An increasing amount of scholarship aims to address this exclusion by exploring the electronic music made by women through different methodologies and viewpoints. Tara Rodgers’s Pink Noises: Women on Electronic Music and Sound (Rodgers Reference Rodgers2010) is a key contribution to our understanding of the history of electronic music, profiling important practitioners as well as analysing dominant historiographical models. Louise Marshall’s current research into composers including Eliane Radigue, Laurie Spiegel and Pauline Oliveros addresses their work ‘within the dominant hierarchies’ of twentieth-century music, exploring ‘the innovation and collaborative techniques that they had to utilise in order to negotiate their relationships with those structures’ (Marshall Reference Marshall2016), using methods from psychology as well as oral history practice. The research by Holly Ingleton into the curatorial project Her Noise is likewise concerned with feminist process and strategies in electronic music and sound arts, as well as feminist approaches to archives and histories of sound and music (Ingleton Reference Ingleton2015). In her recent writing, she draws on feminist historian Joan W. Scott’s idea of the ‘resistance of history’ to describe the difficulties and shortcomings of attempts to write women into musical histories, and to propose a self-reflexive critical practice ‘that interrogates the connections between the social and the political and the conflictual processes and forces by which meanings are established’ (Ingleton Reference Ingleton2016). Meanwhile Sounding Out, Martha Mockus’s (Mockus Reference Mockus2007) study of Pauline Oliveros in the context of a ‘lesbian musicality’ situates Oliveros in a history of queer art-making, domesticity and community that is often overlooked in media representations of her electronic composition – it certainly does not fit with the image of the lone, studio-bound pioneer.
We might also consider the recent interest from scholars, musicians and archivists in the work of Daphne Oram, who at the time of her death in 2003 was almost completely unknown. She has since been acclaimed not only as a composer of interest but also as an innovative technologist, whose optical ‘Oramics’ synthesiser has been said to prefigure later developments in computer music (Grierson and Boon Reference Grierson and Boon2013: 185–201). In this reading, the focus is less on Oram’s published or recorded works, and more on her role as a conceptualist and innovator, highlighting the inclusive potential of an object-focused material cultures perspective in histories of electronic music. This coincides with a growing body of literature on important studios, with notable studies of the BBC Radiophonic Workshop (Niebur Reference Niebur2010) and Stockholm’s EMS (Groth Reference Groth2015), to name two, drawing attention away from exceptional, heroic and easily represented figures and to the frequently collective, and to varying degrees diverse, environments of electronic music’s historical conditions of creation.

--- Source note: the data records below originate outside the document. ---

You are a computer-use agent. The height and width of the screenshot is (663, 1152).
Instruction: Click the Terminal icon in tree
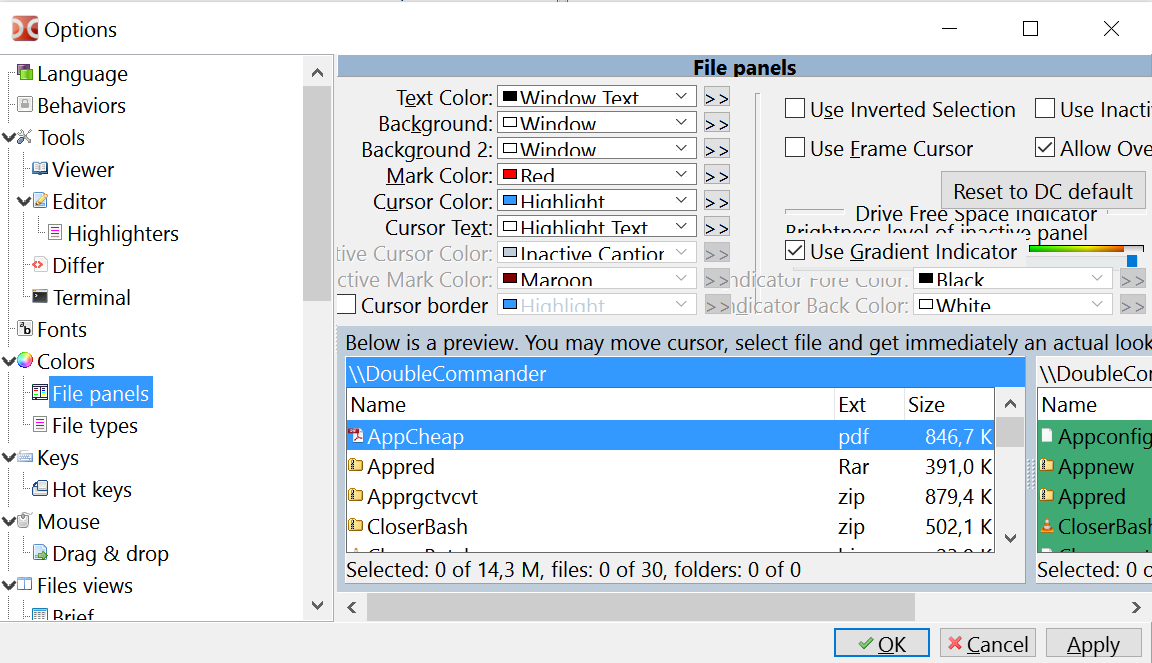pyautogui.click(x=40, y=298)
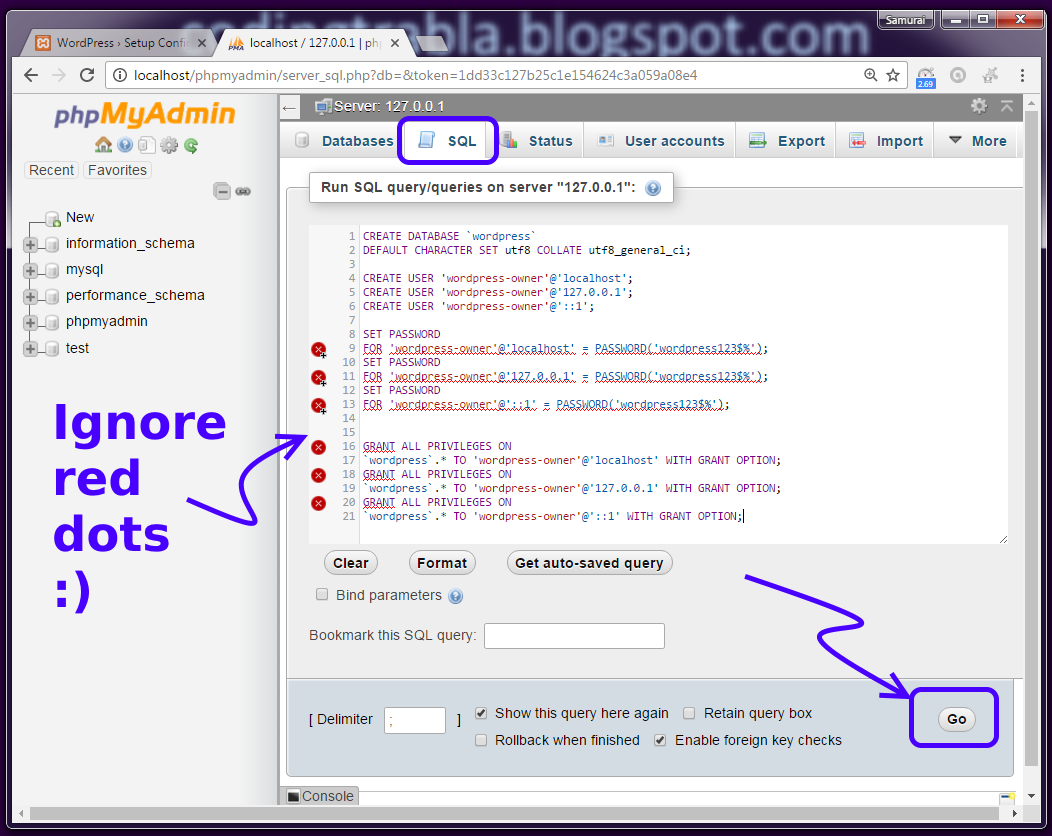The image size is (1052, 836).
Task: Enable Rollback when finished
Action: coord(481,740)
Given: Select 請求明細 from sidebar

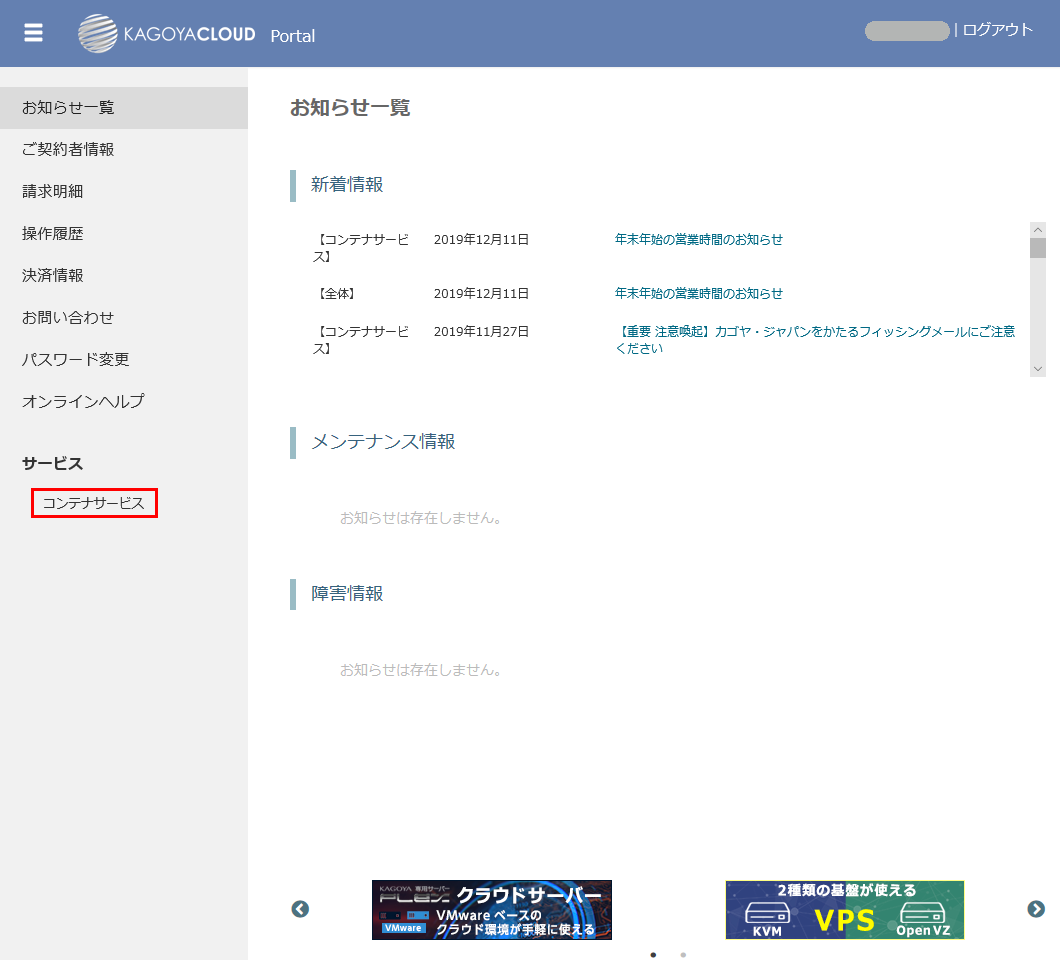Looking at the screenshot, I should [53, 192].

We can see, therefore, that an approach based on a survey of published or recorded works has not historically served electronic music made by women well, compared with new approaches that depend less on the status of the published and recorded work. The increased availability of archival material that challenges the official narrative of the record release or published score, plus the means to present it in imaginative, innovative ways using digital platforms, along with a growing acceptance of feminist, queer and other critical perspectives, foster a positive environment for such approaches. Yet today’s new media accounts of women in electronic music, rather than using those media to explore new ways of presenting women’s histories, still rely heavily on the existence and accessibility of autonomous musical works as an indicator of the composer in question’s status. This entrenches the idea of women’s music as lesser, because there is literally less of it to access, and therefore of only minor or niche interest to scholars – or of cult interest to collectors. This last factor neutralises, even makes desirable, the historical absence of women, turning the rarity and ‘lostness’ of their music into commodities, and the occasion of their ‘rediscovery’ as celebratory, rather than an indictment of their previous exclusion.

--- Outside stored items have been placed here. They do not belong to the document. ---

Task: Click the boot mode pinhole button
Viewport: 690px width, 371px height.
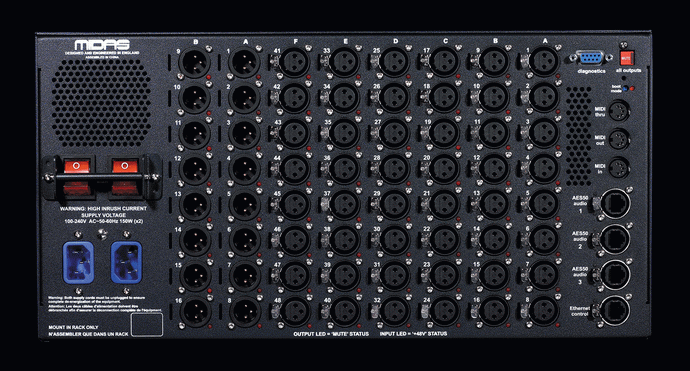Action: click(x=625, y=88)
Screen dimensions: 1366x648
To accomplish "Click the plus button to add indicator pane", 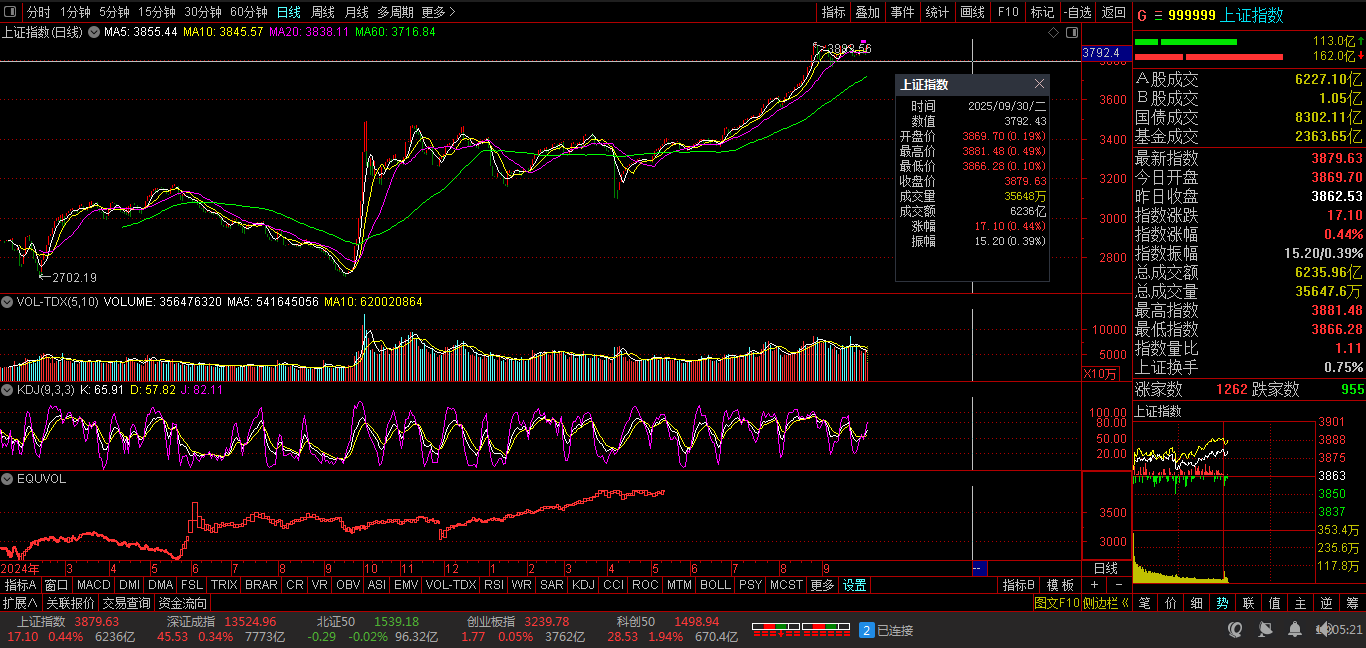I will click(x=1094, y=585).
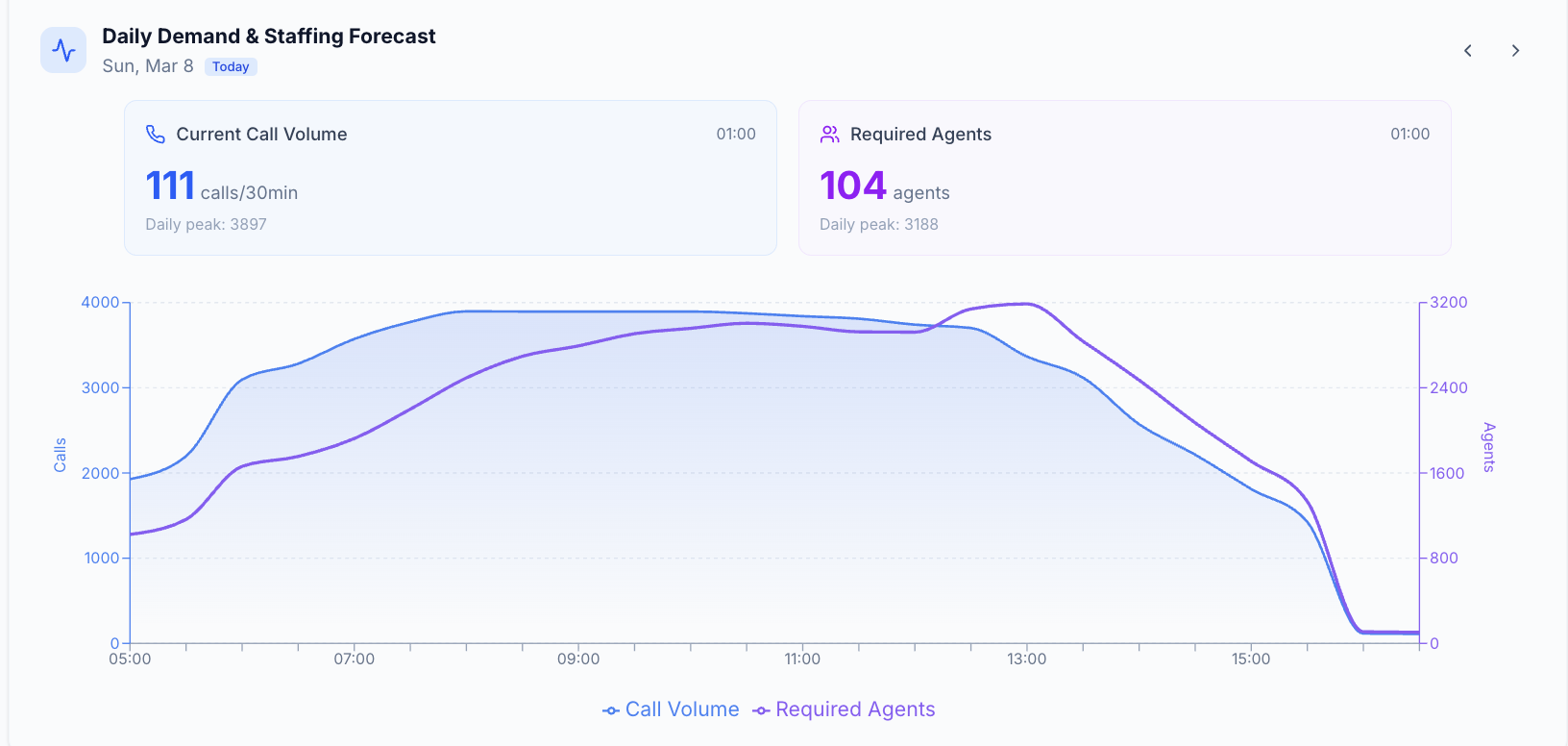Click the Daily Demand & Staffing Forecast title
1568x746 pixels.
[269, 36]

In the section below, I consider how quantitative representations of female composers contribute to the establishment of ‘music made by women’ as a genre, intended for a specific listenership.
4. GENDER AS GENRE
Projects of retrieval and reclamation have played a key role in the formation of feminist musicology, with interventions such as Diana Peacock Jevic’s Women in Music: The Lost Tradition Found and many others changing historical perceptions of women’s compositions (Peacock Jevic 1989). The objectives of such projects are outlined broadly by Sally MacArthur in Towards a 21st Century Feminist Politics of Music: ‘to recover [composers’] names and their music, and to introduce them to the concert hall, to music institutions of learning and to the pages of mainstream music history’ (MacArthur Reference MacArthur2010: 2).
In MacArthur’s analysis, the ideologies driving all such work are reflected in how this recovered or gathered information is used: whether to build new canons or histories, or to address inequalities in the present day. These ideologies can be seen in different methodologies as well as in more explicit connections to schools or ‘waves’ of feminism. MacArthur gives a useful account of what she calls a positivist approach, typical of liberal feminist politics,Footnote 4 in which data are used to show either high or low numbers of female participants in a particular setting. Commenting on a study by Patricia Adkins Chiti (Reference Adkins Chiti2003) which surveys the percentage of music by women composers that is performed in concert throughout Europe, she writes, ‘the research is couched in a neoliberal version of agency. It imagines that women’s music will be included in orchestral programmes if the research exposes, opposes and resists the power of the oppressors’ (MacArthur Reference MacArthur2010: 27).
MacArthur makes a compelling case against relying too heavily on positivist, empirical research frameworks, or on the patterns supposedly revealed by their results, asserting that such a framework ‘produces thinking which forecloses thought’. She continues, ‘It reduces the object of study – the woman composer and her music – to an immutable, negative image’ (ibid.: 33). She goes on to employ Rosi Braidotti’s concepts of ‘gender-mainstreaming’ and the ‘master-narrative’ to critique the celebration of exceptional women that can result from a positivist approach. Gender-mainstreaming, when gender is ‘central to all the activities of an organisation and its policies’ (ibid.: 79), is ‘a classic master-narrative that is pro-capitalist’ (ibid.: 80), focusing on material and financial success, MacArthur writes. Citing Braidotti’s Transpositions (Braidotti Reference Braidotti2006: 45), MacArthur states that, ‘gender-mainstreaming reintroduces the syndrome of the “exceptional woman”’, with which it works in tandem to foster ‘a new sense of isolation among women and hence new forms of vulnerability’ (MacArthur, Reference MacArthur2010: 80)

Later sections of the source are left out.